Depuis la promulgation du Hatt de 1840, chaque communauté a pu se faire représenter au conseil supérieur de sa localité, par un de ses membres élu par elle. Quand les tribunaux de commerce et d’instruction criminelle ont été organisés, le même principe a été mis en pratique.
Il y a à remarquer que par suite de la mise en vigueur de cette mesure, dans certaines localités, où il n’y a par exemple que des Grecs et des Turcs en proportion égale, l’élément chrétien n’est représenté dans les conseils que par un seul individu, tandis que dans d’autres endroits la population chrétienne, composée de 3 à 4 communautés différentes, est, quoique bien moins nombreuse que la population turque, représentée dans les conseils par trois ou quatre membres.
A Brousse, les communautés chrétiennes comptent quatre membres dans le grand conseil provincial. Les chrétiens s’y trouvant en nombre presque égal aux Turcs, auraient dû acquérir une part proportionnelle d’influence dans les décisions. Il n’en est cependant rien[4].
[4] Rapport du consul d’Autriche-Hongrie au chevalier Schwegel, 1872.
Cette concession aux chrétiens était une utile réforme dont on devait attendre les meilleurs résultats. Leur admission dans les conseils devait, en donnant satisfaction à leurs aspirations, les relever à leurs propres yeux et les préparer à l’admissibilité à toutes les fonctions publiques. Cependant, après de longues années d’expériences, on ne trouve pas encore les chrétiens beaucoup plus aptes que par le passé à ces fonctions. Leur présence dans les conseils n’a servi que bien rarement à l’avantage des communautés chrétiennes, et n’a que bien rarement aussi pu exercer quelque influence dans les discussions d’intérêts généraux.

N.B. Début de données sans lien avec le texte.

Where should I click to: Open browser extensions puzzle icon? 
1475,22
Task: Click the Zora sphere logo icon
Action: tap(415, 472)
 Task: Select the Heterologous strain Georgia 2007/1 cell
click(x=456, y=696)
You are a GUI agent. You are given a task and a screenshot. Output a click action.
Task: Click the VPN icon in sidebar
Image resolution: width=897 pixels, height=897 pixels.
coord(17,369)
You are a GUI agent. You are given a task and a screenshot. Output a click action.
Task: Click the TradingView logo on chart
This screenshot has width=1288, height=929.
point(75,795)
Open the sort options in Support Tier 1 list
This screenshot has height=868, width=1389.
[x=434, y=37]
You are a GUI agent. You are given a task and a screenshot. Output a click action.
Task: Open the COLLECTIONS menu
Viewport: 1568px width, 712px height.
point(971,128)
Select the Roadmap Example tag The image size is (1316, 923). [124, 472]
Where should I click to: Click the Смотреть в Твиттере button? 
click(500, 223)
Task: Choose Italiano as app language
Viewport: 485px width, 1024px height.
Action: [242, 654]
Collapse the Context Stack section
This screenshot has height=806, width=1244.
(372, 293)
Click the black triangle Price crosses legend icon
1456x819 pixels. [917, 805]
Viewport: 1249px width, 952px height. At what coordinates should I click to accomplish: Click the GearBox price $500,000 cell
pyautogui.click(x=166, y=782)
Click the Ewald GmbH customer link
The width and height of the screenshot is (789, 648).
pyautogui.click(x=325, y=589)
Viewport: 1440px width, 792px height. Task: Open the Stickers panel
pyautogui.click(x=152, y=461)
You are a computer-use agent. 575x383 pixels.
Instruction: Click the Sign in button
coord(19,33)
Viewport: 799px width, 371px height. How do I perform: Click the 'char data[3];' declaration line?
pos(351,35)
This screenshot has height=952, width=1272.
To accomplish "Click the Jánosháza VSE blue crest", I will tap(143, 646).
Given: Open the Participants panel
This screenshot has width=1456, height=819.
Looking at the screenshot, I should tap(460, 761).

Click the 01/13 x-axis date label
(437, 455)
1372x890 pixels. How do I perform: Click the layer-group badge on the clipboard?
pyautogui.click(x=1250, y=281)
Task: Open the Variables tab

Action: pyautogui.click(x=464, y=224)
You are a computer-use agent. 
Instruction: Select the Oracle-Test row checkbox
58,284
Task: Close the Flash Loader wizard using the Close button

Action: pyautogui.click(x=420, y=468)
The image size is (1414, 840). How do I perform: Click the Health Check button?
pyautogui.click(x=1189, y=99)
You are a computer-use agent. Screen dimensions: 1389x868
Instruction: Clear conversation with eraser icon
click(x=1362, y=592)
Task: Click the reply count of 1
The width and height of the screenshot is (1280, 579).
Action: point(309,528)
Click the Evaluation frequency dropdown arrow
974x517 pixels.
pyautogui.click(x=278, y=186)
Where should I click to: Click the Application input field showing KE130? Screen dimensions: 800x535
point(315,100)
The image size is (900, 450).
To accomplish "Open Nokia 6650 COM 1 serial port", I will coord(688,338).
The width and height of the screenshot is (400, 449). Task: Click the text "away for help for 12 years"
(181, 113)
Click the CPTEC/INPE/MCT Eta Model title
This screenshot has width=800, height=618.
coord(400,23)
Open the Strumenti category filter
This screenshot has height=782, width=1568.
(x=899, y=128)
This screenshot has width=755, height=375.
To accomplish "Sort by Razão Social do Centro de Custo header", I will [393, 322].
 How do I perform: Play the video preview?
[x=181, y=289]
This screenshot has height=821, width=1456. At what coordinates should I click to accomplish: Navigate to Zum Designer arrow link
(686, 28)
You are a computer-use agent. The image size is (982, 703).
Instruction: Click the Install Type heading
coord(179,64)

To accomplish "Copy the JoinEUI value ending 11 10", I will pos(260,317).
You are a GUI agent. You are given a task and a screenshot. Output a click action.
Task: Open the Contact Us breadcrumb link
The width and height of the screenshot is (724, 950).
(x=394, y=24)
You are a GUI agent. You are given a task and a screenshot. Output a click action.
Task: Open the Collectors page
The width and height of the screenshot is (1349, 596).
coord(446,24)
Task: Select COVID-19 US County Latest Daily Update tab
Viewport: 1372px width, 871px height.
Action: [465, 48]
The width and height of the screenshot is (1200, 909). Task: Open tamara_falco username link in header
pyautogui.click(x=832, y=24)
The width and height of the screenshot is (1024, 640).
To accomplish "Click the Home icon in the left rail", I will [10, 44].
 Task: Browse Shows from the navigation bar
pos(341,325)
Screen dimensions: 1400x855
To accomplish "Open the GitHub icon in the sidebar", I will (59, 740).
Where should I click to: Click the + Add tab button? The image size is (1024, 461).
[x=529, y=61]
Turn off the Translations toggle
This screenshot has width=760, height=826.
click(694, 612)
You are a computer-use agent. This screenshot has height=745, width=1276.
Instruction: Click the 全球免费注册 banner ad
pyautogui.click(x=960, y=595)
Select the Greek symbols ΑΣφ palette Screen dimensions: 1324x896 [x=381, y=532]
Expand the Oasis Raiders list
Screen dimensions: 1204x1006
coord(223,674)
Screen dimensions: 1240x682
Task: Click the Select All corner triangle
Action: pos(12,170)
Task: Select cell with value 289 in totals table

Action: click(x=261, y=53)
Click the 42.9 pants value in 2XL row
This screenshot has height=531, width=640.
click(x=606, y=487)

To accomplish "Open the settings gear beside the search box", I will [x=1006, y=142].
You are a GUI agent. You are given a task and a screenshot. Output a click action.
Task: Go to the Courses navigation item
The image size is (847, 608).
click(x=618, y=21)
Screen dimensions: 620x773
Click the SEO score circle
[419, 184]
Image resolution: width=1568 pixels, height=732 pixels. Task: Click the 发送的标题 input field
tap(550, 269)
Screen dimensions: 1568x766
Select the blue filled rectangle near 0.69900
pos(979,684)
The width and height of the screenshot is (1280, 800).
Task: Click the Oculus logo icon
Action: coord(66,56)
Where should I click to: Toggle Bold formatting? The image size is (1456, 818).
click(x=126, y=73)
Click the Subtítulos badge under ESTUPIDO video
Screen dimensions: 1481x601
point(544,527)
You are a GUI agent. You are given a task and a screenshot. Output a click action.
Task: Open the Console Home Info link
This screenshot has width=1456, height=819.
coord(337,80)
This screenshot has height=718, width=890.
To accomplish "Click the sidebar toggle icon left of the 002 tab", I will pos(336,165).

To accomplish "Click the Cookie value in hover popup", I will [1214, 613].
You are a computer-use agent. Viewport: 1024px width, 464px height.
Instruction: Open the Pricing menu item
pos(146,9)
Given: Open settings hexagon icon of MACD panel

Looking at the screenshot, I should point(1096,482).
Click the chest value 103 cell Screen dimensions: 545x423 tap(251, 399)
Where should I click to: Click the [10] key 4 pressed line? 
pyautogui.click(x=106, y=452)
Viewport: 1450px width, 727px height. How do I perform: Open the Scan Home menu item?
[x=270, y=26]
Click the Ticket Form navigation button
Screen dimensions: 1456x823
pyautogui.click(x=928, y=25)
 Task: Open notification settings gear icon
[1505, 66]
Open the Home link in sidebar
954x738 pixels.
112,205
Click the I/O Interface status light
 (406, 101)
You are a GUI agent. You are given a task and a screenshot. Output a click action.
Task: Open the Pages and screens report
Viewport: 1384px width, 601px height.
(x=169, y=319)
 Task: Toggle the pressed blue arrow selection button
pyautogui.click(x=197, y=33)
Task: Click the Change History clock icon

Faut-il ajouter que les chrétiens n’ont pas su encore comprendre l’avantage des privilèges qui leur ont été accordés, et qu’ils ont manqué d’habileté pour en faire un bon usage ? D’ailleurs, ils ont en général rarement le courage d’une opinion et encore moins souvent celui de soutenir une opinion contradictoirement avec les musulmans ; leur présence dans les conseils ne sert le plus souvent qu’à sanctionner des décisions auxquelles ils n’ont pris aucune part.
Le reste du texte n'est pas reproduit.